DPC agrees to dispute resolution as per British laws

Mumbai, January 30: | Updated: Jan 31 2002, 05:30am hrs
Bowing to pressure from Tata Power Company (TPC), BSES and the rupee lenders’ consortium leader Industrial Development Bank of India (IDBI), the beleaguered Dabhol Power Company (DPC) has agreed that dispute resolution during the confidentiality agreement period would be done on the basis of UK laws and not on New York laws as insisted by DPC. Incidentally, TPC and BSES, which were, since the beginning, opposing New York laws in favour of Indian ones, have ultimately shown their readiness for UK laws in a bid to avoid a repeat of the Enron muddle in the country.

Top sources told The Financial Express that DPC has prepared a six-page draft of the proposed confidentiality agreement signed by its chief financial officer S Mohan Gurunath after incorporating various changes and sent it to IDBI. Sources added that the draft would now be forwarded to TPC, BSES, Gas Authority of India (Gail) and Shell and it is expected that the agreement would be formally signed by Friday or over the weekend.

The due diligence is expected to commence from February 15 and should be over by March 15 or latest by the end of March.

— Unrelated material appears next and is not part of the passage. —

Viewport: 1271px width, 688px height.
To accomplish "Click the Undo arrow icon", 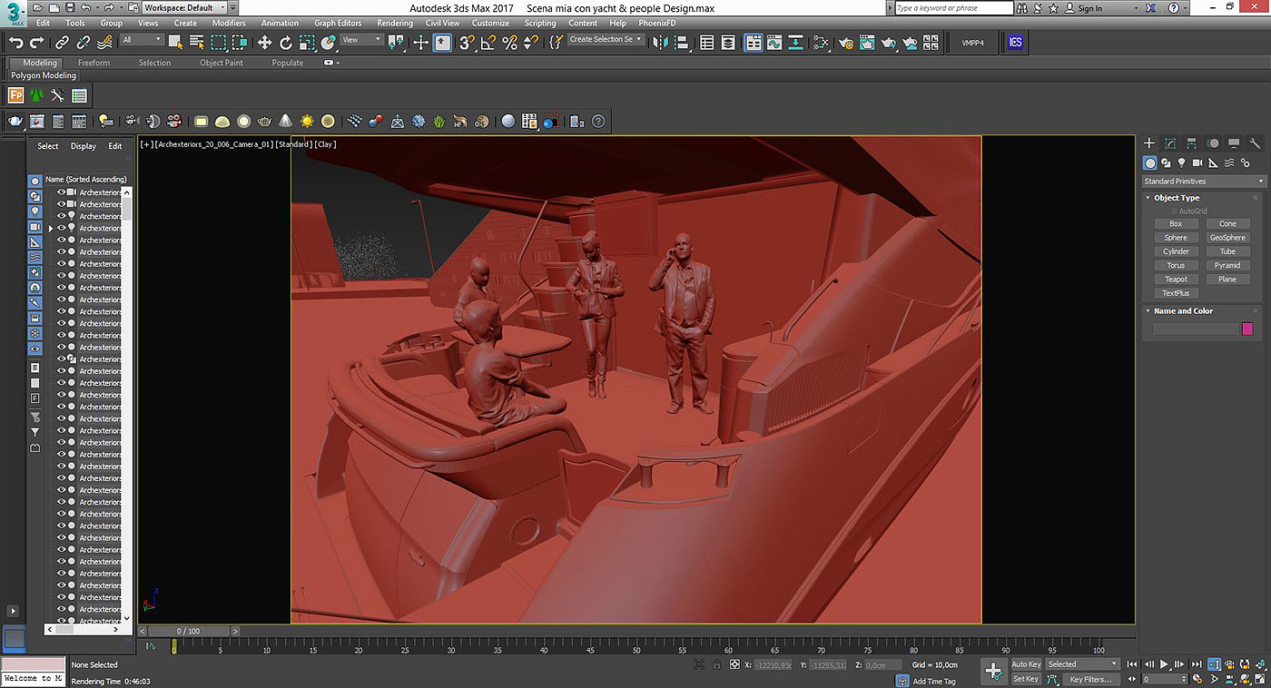I will [x=15, y=43].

Tata Power, BSES unhappy with IDBI
TPC & BSES are believed to have expressed surprise over IDBI’s decision to seek expressions of interest from Indian and global players to pick up 85% stakes held by Enron, GE and Bechtel in the Dabhol project. They have reportedly pointed out that IDBI, which itself is an interested party, should have given the mandate to any well-known merchant banker. IDBI’s move may lead to legal problems in the ongoing exercise. Both TPC & BSES declined to make an official comment on Wednesday’s development.
TPC and BSES have also scored a victory at this juncture following DPC’s readiness to accept their condition with regard to reduction in the confidentiality period from six years to three years. TPC and BSES were of the view that under the regulatory regime in India wherein emphasis was given on transparency and openness it would be difficult to accept DPC’s condition of not sharing any information or making it public for six years.

Moreover, DPC has also admitted that if one of the bidders would be awarded 85 per cent stake, that bidder would not be subject to confidentiality agreement. However, the other contenders would come under it.

Top sources told The Financial Express that TPC and BSES have also made DPC withdraw its condition of holding an individual director responsible for breach of the agreement. DPC has now agreed that the onus would be on the bidding company.

TPC, BSES and Gail have brought to the notice of IDBI that three days would be a shorter period for going through relevant documents, supply agreements, warranties and guarantees in London during the ensuing due diligence. They have demanded that the time period should be increased.